Role of Cache Memory Coherence in Shared Memory Architecture
By
Rana Sohail
MSCS (Networking), MIT
Abstract— Communication among multi-processors is established through shared memory system which uses shared address space. Resultantly, memory traffic and memory latency increases. To increase the speed and decrease the memory traffic, a cache memory (buffer) is used which enhances the performance of system. Caches are helpful but require coherence among each other once functioning in multi-processors. This paper presents the cache coherence problems, the available solutions and recommends measures in the real world scenario.
Keywords— Multi-processor, shared memory, cache memory, cache coherence
I. INTRODUCTION
Cache can be defined
as a unit which is used to store the data. The data which is frequently
accessed and required in the near future is made available at cache level and
no need to access the main memory. This saves the time and effort of the user. Once
the cache is approached for data and it is available then it is said to be
‘cache hit’ and if the data is not there then it is called as ‘cache miss’. The
data which is not available at cache is then collected from the main memory.
The speed and performance is considered fast if maximum requests are made
available by the cache memory as in [1].
Cache is further
divided into two groups namely; initiative cache and passive cache. The
initiative cache must entertain all the requests either from its location in
case data is available or gets it from main memory and sends the data to the
users. The passive cache entertains the request only in case the data is
available with itself otherwise does nothing as in [2].
The paper has been
distributed into sections. In section II, cache and its classification is
defined. Section III describes the shared memory architecture. In section IV,
cache coherence and some common issues are highlighted. Section V gives out the
related work on the subject. In section VI, the paper will be concluded.
II. CACHE MEMORY – CLASSIFICATIONS
There are
number of uses of cache memory therefore it is classified according to its
uses. These classifications are helpful to two events namely; reading the data
and calculating the data. The purpose of cache memory is to save the time of
users and operating system as well as in [2]. The classification of cache
memory is explained in subsequent paragraphs:--
A. Local Cache
It is very small in size and present in the memory. Once the same resource is requested by multiple users then it plays its role to avoid such requests. Generally it is a hash table which is in the code of application program. Its function can be explained by an example; if names of the users are to be shown without having any knowledge of the names but the Ids only then local cache memory is the best solution to it.

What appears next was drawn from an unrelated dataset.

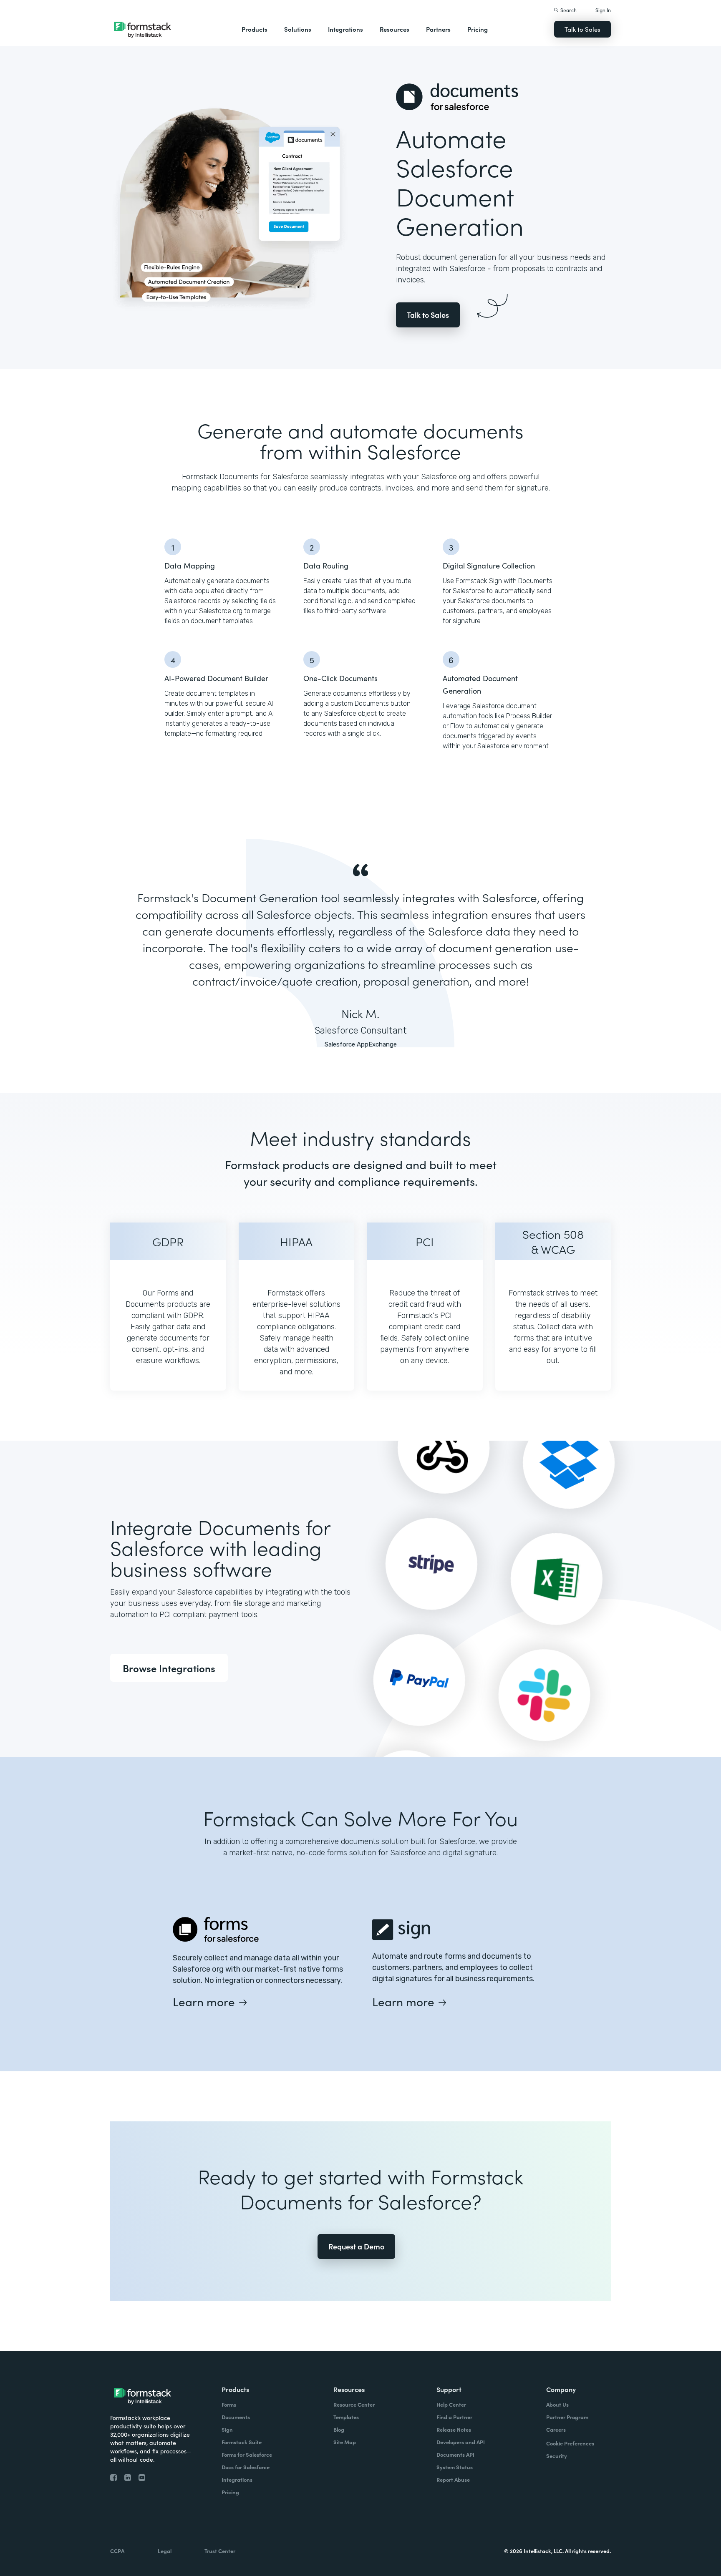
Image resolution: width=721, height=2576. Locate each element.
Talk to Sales (582, 29)
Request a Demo (356, 2246)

It is very small in size and present in the memory. Once the same resource is requested by multiple users then it plays its role to avoid such requests. Generally it is a hash table which is in the code of application program. Its function can be explained by an example; if names of the users are to be shown without having any knowledge of the names but the Ids only then local cache memory is the best solution to it.
B. Local Shared – Memory Cache
It is a medium size locally shared memory
which is applicable to the semi static and small data storage. It is best in
performance once the user has to visit the data very fast.

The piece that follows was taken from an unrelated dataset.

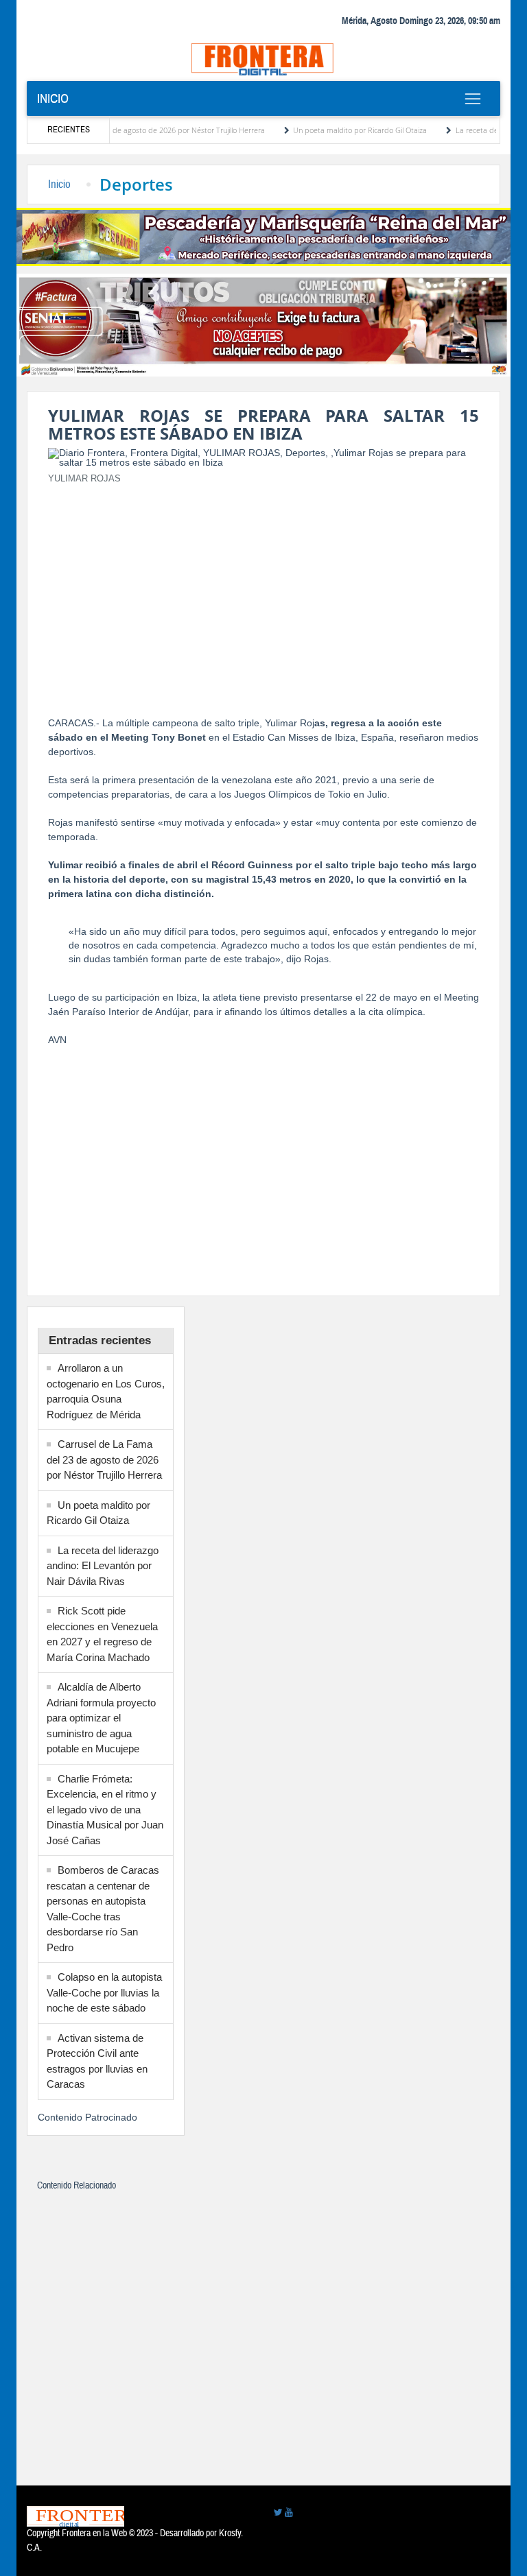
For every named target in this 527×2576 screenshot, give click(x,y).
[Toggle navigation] (472, 98)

C. Distributed Cache Memory
It is large size cache memory which can be
extendable at the time of requirement. The data in the cache memory is created
only for the first time and when the data is cached at different places then
problem of data inconsistency is not there.
D. Disk Cache
Since the disk has relatively slow speed
component therefore it is mainly appropriate for constant objects to be the
disk cache. It is very useful for capturing lost cache through the procedure of
error 404.
III. SHARED MEMORY ARCHITECTURE
A memory once
approached by multiple programs then it is shared by all. All such programs have the intentions either to communicate among each other or to avoid
redundant copies. Inter – program data traveling is very easy by shared memory
architecture. It has got two aspects; the hardware and software perspective as
explained in [3] which are as under:-
A. Hardware Perspective
The shared memory in a
multiple processor system is a large block of RAM (random access memory) which
is approached by multiple CPUs (central processing units). Since all programs
share the single view of data therefore a shared memory system is very easy to
program. Since many CPUs try
to access the shared memory therefore two main issues arises:-
1) CPU
to Memory Connection Bottleneck: Since
a large number of processors approach for the collection of data from the
shared memory and the connection between the CPU and shared memory does not
have much of space so the situation of bottleneck is obvious.
2) Cache
Coherence: There are number
of cache memory architectures which are accessed by multiple processors. Once
any of them is updated and that has to be used by other processors then such a
change should be reflected to other processors as well. Otherwise other
processors would be working with incoherent data.
B. Software Perspective
The
software perspective in a shared memory can be explained as under:-
1) Inter
Process Communication (IPC): It
means a simultaneous process of exchanging the data by the processors which are
running parallel. RAM is the place where if one process makes an area then
others are at liberty to access that area.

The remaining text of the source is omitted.